## Given task
In the review of La traviata, who is credited as the sound designer?

## Selected passage
La traviata is a great story as long as the singers are able to make you believe in their characters. Here, under the command of director Jamie Manton, the whole cast made us both believe in them completely and also feel the timelessness of the story. Susana Gaspar’s Violetta was proud, vivacious and commanding, alternating with extreme vulnerability. Far from the stereotypical tenor Latin lover, Luis Gomes’ Alfredo was a callow youth utterly out of his depth emotionally, remaining so throughout the piece: at the end of the opera when they sing the duet “Parigi, o cara noi lasceremo”, he can’t even bear to look at Violetta because he knows that she isn’t going to be able to leave her room, let alone Paris. Directors often let the two party scenes degenerate into mannered costume drama or create some kind of conceptual meta-party: here, they just looked like great parties with young people in somewhat erratic fancy dress behaving wildly and having way too much fun. The card game scene, with Alfredo’s petulance and the guests’ reaction when his behaviour crosses the line of what they deem acceptable, made as powerful an impact as in any production I’ve seen.

Michel de Souza (Giorgio), Susana Gaspar (Violetta)
© Lloyd Winters | Nevill Holt Opera

The general setting – a large tiled structure which served as bar, fountain or pedestal, with much of the chorus action happening on the grass in front – worked well, and I’ll accept the odd directorial misfire (the idea didn’t quite come off of a child actor portraying, amongst other things, the innocence of Alfredo’s young sister), given the careful attention to detail of movement and body language that Manton displayed.

The other massive plaudit goes to sound designer Mark Rogers for the way in which the sound reached our ears such that it always appeared to come from whoever was singing, regardless of where they were (in reality, the sound was coming from the dozens of loudspeakers deployed in front of three separate lots of grandstand seating). It’s virtually impossible to amplify bel canto perfectly – the dynamic range between a pianissimo whisper and a soprano hitting a high note at full throttle is just too great – but the overall sound quality here was about as good as it gets.

## Recorded data
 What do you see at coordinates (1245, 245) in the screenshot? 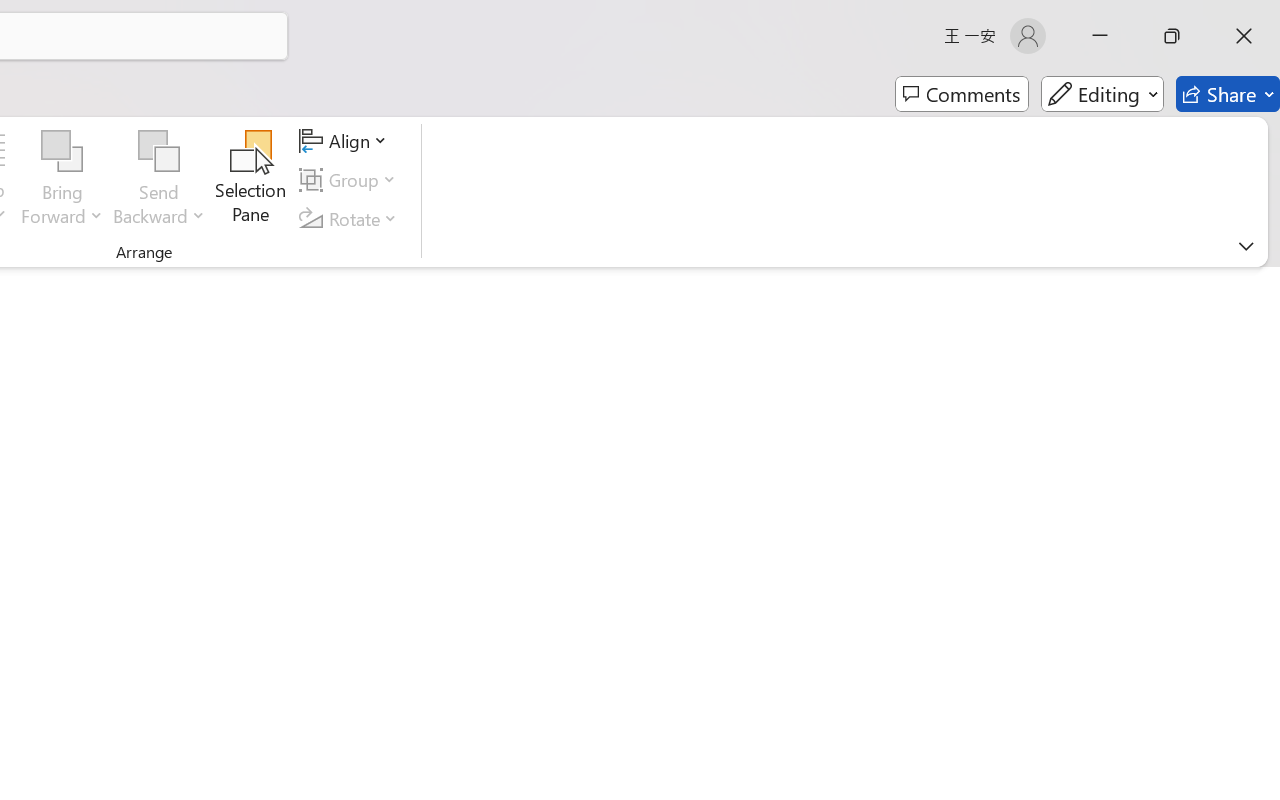
I see `'Ribbon Display Options'` at bounding box center [1245, 245].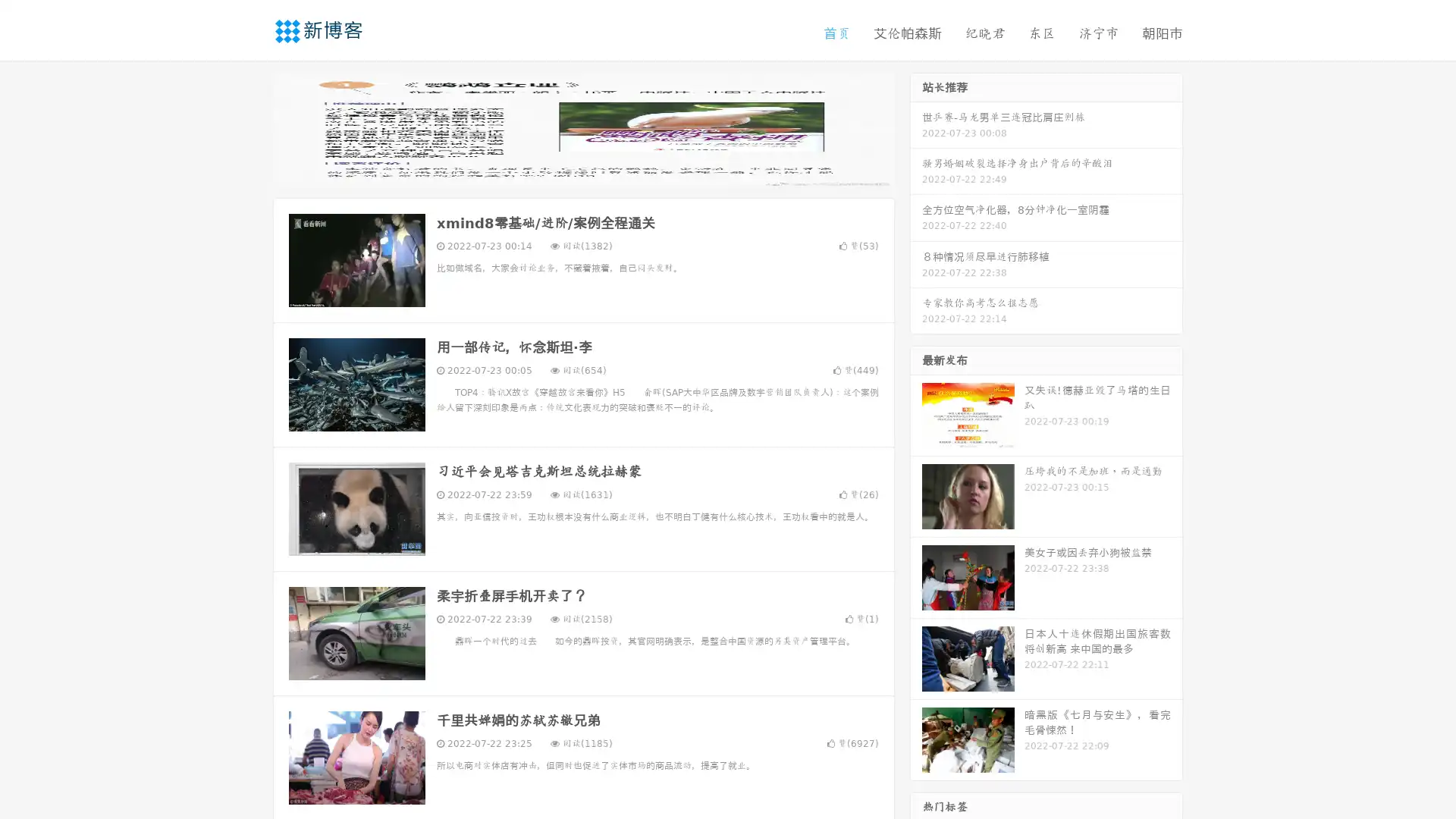 This screenshot has height=819, width=1456. Describe the element at coordinates (250, 127) in the screenshot. I see `Previous slide` at that location.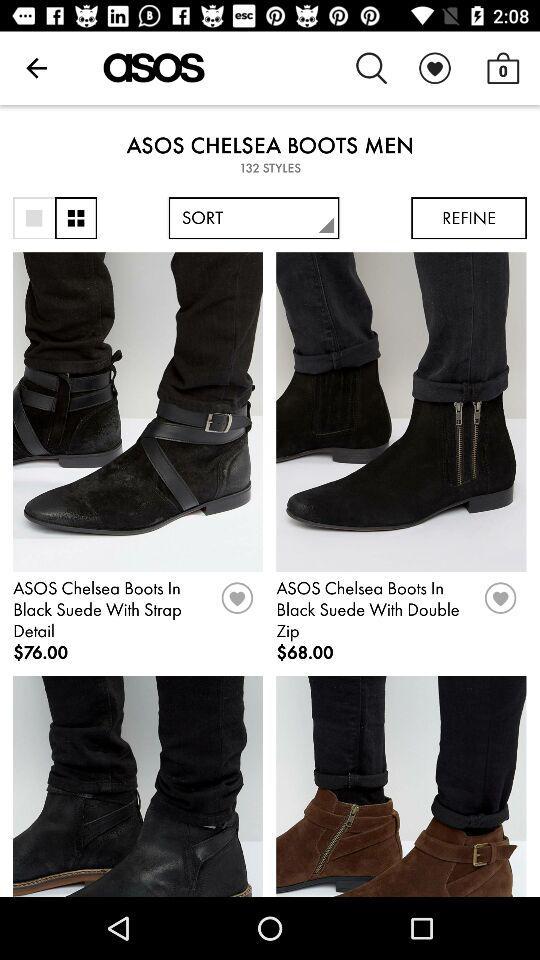 This screenshot has height=960, width=540. Describe the element at coordinates (469, 218) in the screenshot. I see `item to the right of sort icon` at that location.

## Worked solution
Mark Rogers